> [Task to complete] Write out the records below word for word, please.

> [Working data]
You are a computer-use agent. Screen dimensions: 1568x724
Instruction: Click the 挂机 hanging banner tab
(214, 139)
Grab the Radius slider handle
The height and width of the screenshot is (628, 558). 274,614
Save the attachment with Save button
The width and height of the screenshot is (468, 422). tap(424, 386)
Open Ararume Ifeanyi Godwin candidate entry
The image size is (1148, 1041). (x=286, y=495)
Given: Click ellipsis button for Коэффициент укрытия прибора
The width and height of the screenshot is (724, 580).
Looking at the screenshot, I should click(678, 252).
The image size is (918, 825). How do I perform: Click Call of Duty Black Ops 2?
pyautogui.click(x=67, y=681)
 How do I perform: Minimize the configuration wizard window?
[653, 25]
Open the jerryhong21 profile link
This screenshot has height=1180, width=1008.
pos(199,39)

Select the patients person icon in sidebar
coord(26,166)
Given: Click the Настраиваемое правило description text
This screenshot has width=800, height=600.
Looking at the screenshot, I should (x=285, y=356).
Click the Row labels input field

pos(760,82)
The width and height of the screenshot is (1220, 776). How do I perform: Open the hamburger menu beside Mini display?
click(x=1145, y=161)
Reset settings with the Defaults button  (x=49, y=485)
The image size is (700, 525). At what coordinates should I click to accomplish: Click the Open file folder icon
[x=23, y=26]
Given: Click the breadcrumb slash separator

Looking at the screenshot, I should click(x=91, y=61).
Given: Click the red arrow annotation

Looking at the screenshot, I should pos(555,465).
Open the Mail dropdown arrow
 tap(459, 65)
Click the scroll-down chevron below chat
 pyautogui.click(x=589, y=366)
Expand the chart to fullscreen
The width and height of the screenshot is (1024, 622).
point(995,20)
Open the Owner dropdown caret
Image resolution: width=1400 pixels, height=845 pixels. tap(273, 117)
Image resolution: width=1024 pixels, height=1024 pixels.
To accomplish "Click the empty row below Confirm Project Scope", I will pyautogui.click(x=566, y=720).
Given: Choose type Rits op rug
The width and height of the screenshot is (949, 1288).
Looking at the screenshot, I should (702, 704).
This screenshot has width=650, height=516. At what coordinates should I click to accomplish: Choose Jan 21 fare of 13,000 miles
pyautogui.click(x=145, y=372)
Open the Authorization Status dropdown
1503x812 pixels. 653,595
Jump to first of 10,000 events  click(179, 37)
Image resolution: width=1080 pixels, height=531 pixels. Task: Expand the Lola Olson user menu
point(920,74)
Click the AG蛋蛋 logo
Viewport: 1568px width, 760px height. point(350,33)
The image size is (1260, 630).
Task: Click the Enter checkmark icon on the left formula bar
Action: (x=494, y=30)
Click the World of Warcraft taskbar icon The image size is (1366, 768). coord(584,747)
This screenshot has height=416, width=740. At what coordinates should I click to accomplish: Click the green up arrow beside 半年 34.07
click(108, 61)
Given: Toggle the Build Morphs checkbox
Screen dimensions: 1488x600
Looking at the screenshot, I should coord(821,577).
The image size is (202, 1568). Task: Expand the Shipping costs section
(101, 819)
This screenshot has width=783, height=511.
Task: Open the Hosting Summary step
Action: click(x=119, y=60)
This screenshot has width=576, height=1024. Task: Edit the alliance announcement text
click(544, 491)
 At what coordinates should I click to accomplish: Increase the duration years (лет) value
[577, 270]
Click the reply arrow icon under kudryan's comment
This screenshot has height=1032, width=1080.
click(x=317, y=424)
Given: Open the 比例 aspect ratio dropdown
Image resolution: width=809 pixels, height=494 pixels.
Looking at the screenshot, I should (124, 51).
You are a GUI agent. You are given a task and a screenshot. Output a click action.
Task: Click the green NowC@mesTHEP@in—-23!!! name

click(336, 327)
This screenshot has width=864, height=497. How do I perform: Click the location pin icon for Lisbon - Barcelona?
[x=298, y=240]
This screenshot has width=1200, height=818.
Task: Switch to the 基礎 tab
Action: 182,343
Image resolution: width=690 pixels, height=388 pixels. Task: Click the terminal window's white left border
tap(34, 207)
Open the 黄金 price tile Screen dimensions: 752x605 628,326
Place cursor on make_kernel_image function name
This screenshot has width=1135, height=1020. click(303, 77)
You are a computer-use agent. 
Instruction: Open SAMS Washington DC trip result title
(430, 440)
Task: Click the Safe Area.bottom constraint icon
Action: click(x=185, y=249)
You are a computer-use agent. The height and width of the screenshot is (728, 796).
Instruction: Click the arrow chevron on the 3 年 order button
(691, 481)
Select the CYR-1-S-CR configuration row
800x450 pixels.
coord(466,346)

> [Result]
You are a computer-use agent. Screen dimensions: 1568x724
Instruction: Click the 挂机 hanging banner tab
(214, 139)
Grab the Radius slider handle
The height and width of the screenshot is (628, 558). 274,614
Save the attachment with Save button
The width and height of the screenshot is (468, 422). tap(424, 386)
Open Ararume Ifeanyi Godwin candidate entry
The image size is (1148, 1041). (x=286, y=495)
Given: Click ellipsis button for Коэффициент укрытия прибора
The width and height of the screenshot is (724, 580).
Looking at the screenshot, I should click(678, 252).
The image size is (918, 825). How do I perform: Click Call of Duty Black Ops 2?
pyautogui.click(x=67, y=681)
 How do I perform: Minimize the configuration wizard window?
[653, 25]
Open the jerryhong21 profile link
This screenshot has height=1180, width=1008.
pos(199,39)

Select the patients person icon in sidebar
coord(26,166)
Given: Click the Настраиваемое правило description text
This screenshot has width=800, height=600.
Looking at the screenshot, I should (x=285, y=356).
Click the Row labels input field

pos(760,82)
The width and height of the screenshot is (1220, 776). How do I perform: Open the hamburger menu beside Mini display?
click(x=1145, y=161)
Reset settings with the Defaults button  (x=49, y=485)
The image size is (700, 525). At what coordinates should I click to accomplish: Click the Open file folder icon
[x=23, y=26]
Given: Click the breadcrumb slash separator

Looking at the screenshot, I should click(x=91, y=61).
Given: Click the red arrow annotation

Looking at the screenshot, I should pos(555,465).
Open the Mail dropdown arrow
 tap(459, 65)
Click the scroll-down chevron below chat
 pyautogui.click(x=589, y=366)
Expand the chart to fullscreen
The width and height of the screenshot is (1024, 622).
point(995,20)
Open the Owner dropdown caret
Image resolution: width=1400 pixels, height=845 pixels. tap(273, 117)
Image resolution: width=1024 pixels, height=1024 pixels.
To accomplish "Click the empty row below Confirm Project Scope", I will pyautogui.click(x=566, y=720).
Given: Choose type Rits op rug
The width and height of the screenshot is (949, 1288).
Looking at the screenshot, I should (702, 704).
This screenshot has width=650, height=516. At what coordinates should I click to accomplish: Choose Jan 21 fare of 13,000 miles
pyautogui.click(x=145, y=372)
Open the Authorization Status dropdown
1503x812 pixels. 653,595
Jump to first of 10,000 events  click(179, 37)
Image resolution: width=1080 pixels, height=531 pixels. Task: Expand the Lola Olson user menu
point(920,74)
Click the AG蛋蛋 logo
Viewport: 1568px width, 760px height. point(350,33)
The image size is (1260, 630).
Task: Click the Enter checkmark icon on the left formula bar
Action: (x=494, y=30)
Click the World of Warcraft taskbar icon The image size is (1366, 768). coord(584,747)
This screenshot has height=416, width=740. At what coordinates should I click to accomplish: Click the green up arrow beside 半年 34.07
click(108, 61)
Given: Toggle the Build Morphs checkbox
Screen dimensions: 1488x600
Looking at the screenshot, I should coord(821,577).
The image size is (202, 1568). Task: Expand the Shipping costs section
(101, 819)
This screenshot has width=783, height=511.
Task: Open the Hosting Summary step
Action: click(x=119, y=60)
This screenshot has width=576, height=1024. Task: Edit the alliance announcement text
click(544, 491)
 At what coordinates should I click to accomplish: Increase the duration years (лет) value
[577, 270]
Click the reply arrow icon under kudryan's comment
This screenshot has height=1032, width=1080.
click(x=317, y=424)
Given: Open the 比例 aspect ratio dropdown
Image resolution: width=809 pixels, height=494 pixels.
Looking at the screenshot, I should (124, 51).
You are a GUI agent. You are given a task and a screenshot. Output a click action.
Task: Click the green NowC@mesTHEP@in—-23!!! name

click(336, 327)
This screenshot has width=864, height=497. How do I perform: Click the location pin icon for Lisbon - Barcelona?
[x=298, y=240]
This screenshot has width=1200, height=818.
Task: Switch to the 基礎 tab
Action: 182,343
Image resolution: width=690 pixels, height=388 pixels. Task: Click the terminal window's white left border
tap(34, 207)
Open the 黄金 price tile Screen dimensions: 752x605 628,326
Place cursor on make_kernel_image function name
This screenshot has width=1135, height=1020. click(303, 77)
You are a computer-use agent. 
Instruction: Open SAMS Washington DC trip result title
(430, 440)
Task: Click the Safe Area.bottom constraint icon
Action: click(x=185, y=249)
You are a computer-use agent. The height and width of the screenshot is (728, 796).
Instruction: Click the arrow chevron on the 3 年 order button
(691, 481)
Select the CYR-1-S-CR configuration row
800x450 pixels.
coord(466,346)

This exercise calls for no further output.